Rifkin is not easily satisfied by abstract assertions and his book is full of examples of what he says. A lot of pages are devoted to bringing evidence before the eyes of the reader and here and there you feel overwhelmed by factual demonstration. But soon you realize that each example adds an important piece to the overall mosaic of explanation, until a complete and convincing picture takes shape in your mind.

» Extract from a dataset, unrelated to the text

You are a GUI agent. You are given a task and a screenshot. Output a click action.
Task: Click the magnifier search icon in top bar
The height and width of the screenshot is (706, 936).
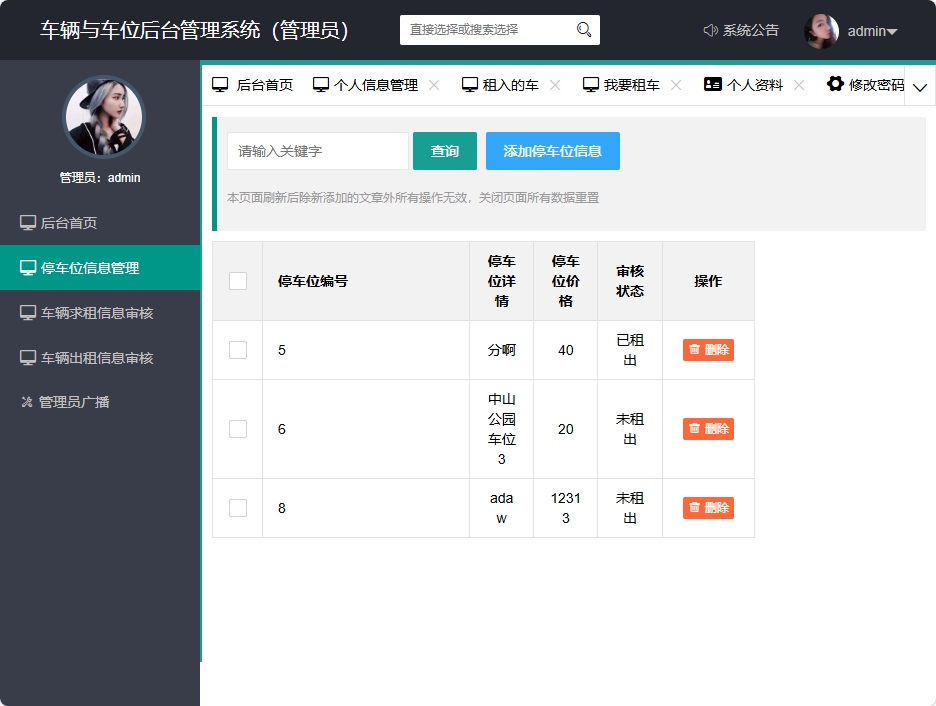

The last chapter is particularly rich in insight and reveals in my opinion a depth of discrimination which should be advantageously absorbed and fruitfully applied by all kinds of new economy actors, be they concerned directly with the marketplace or indirectly, thru politics and policies in the higher sense of these terms. Rifkin says that we need an ecology of culture and capitalism if we are to save a global human civilisation from the self-destructive impulses of the new mode of production. The market is in fact something kept alive and trustworthy by culture and creative continuity with the past of human experience: civic and cultural traditions as tangible signs of social identity are the stuff which supports the sense of reciprocal trust and well-rooted community indispensable to the effective functioning of the market. By destroying local cultural and civic traditions with the unconfessed aim of forming a standardized global consumer society the new capitalism is putting at risk the same ground on which it is trying to build its lasting triumphs. Human experience cannot be fragmented and sold to society as experiential frames accessed thru predefined portals: this would simply transform the inherent vitality of human culture into a mediocre jam of insignificance, meaningful communication and links among human beings would gradually turn into mutual mistrust and violence and so, while Communism died by too much failure, Capitalism might eventually disappear by too much success. Believe me: this book is a must!